Les Archives  sont constituées des plans, maquettes, photographies, courriers et autres documents, produits par le cabinet d’architecture entre 1880 et 1980, soit trois générations d’architectes de la même famille : le grand-père, Antoine Percilly (1858-1928), son gendre Gilbert Brière (1882-1961) et le fils de celui-ci, Jean Brière (1926-2005). Antoine Percilly avait lui-même pris la suite de Jean Barrody (1839- ?), dont il subsiste quelques archives. Le cabinet Percilly-Brière fut pendant un siècle le plus important cabinet d’architecture vichyssois, tant par le nombre de ses employés que par la quantité et la diversité des bâtiments construits, majoritairement sur l’agglomération de Vichy, mais aussi dans le reste du département et même au-delà : Gilbert Brière dessina les différents magasins de la maison Van Cleef & Arpels, concourut pour la construction du Casino de Nice ou l’hôpital de Bourges et Jean Brière produisit plusieurs projets pour l’Afrique du Nord, par exemple.

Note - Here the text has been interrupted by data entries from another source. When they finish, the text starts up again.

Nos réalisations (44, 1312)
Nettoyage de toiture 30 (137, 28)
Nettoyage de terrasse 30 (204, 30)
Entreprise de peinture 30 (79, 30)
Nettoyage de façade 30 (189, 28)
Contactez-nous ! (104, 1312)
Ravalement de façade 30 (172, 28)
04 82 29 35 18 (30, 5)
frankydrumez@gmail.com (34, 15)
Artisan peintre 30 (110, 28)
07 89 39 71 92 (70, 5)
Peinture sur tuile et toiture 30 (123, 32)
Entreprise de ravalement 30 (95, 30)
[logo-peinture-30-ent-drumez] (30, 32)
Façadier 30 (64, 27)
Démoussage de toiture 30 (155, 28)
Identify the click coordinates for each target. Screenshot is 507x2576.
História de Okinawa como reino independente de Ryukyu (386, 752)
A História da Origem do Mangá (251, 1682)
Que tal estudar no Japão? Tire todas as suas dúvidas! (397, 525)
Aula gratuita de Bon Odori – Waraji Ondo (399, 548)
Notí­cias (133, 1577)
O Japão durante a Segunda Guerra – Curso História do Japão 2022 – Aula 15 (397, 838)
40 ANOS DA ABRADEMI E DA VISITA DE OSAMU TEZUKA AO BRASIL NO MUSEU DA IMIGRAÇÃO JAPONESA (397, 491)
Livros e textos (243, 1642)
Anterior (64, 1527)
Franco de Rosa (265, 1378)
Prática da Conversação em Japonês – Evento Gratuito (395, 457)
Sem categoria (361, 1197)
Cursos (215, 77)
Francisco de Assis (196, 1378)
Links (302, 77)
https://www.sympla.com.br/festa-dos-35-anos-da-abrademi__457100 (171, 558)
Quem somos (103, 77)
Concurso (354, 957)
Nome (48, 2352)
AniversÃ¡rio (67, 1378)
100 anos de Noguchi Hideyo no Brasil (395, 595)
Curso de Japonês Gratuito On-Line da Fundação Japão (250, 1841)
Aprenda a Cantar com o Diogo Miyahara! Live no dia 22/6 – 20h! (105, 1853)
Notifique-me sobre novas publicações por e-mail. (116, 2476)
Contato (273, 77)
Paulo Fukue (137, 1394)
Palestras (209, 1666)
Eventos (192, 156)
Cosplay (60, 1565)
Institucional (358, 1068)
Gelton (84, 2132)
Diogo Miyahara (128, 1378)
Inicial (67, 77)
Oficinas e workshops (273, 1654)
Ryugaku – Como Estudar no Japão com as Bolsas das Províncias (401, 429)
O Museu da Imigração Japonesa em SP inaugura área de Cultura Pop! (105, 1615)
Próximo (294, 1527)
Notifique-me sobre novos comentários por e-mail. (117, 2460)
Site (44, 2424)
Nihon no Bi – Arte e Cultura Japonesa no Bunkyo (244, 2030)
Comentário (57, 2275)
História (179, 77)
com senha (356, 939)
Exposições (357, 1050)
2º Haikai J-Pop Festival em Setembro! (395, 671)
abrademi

Ces archives permettent ainsi d’appréhender l’histoire et la construction de l’Hôpital de Vichy (entre 1880 et 1980), de la préfecture de Moulins, de l’église Jeanne d’Arc, de banques (Banque de France, Société générale, Crédit lyonnais…), d’établissements thermaux (source Lardy, sources du Hammam…), de salles de spectacles ou lieux de divertissements (Tir au pigeons, Eden-Théâtre, Élysée-Palace…), de magasins (Brasserie de la Grande-Grille – aujourd’hui Librairie A la page…), d’hôtels (Albert 1er, Louvre, Giboin-Mombrun, Mondial…), d’une multitude de villas (rue Hubert Colombier…), d’immeubles (depuis l’Art déco jusqu’aux grands ensembles HLM ou de standing à Cusset…) 

La bibliothèque du cabinet Percilly-Brière, est constituée d’une douzaine de titres de revues, dont la parution s’étend de 1855 à 1939 (La Construction Moderne de 1886 à 1928), à laquelle il faut ajouter des revues contemporaines (Architecture d’aujourd’hui, Moniteur…). Figurent également près de quatre cents ouvrages de référence, pour la plupart illustrés de grandes planches (gravures et plus rarement photos), parfois en couleurs et souvent sous reliure ou portefeuille d’éditeur. L’étendue de la période couverte (bibliothèque de travail de quatre générations d’architectes), le choix des auteurs et des titres conservés, l’état de conservation des collections, font de cette bibliothèque un ensemble exceptionnel, constituant une source documentaire rare sur l’architecture des 19e et 20e siècles. Elle est régulièrement augmentée par différents dons.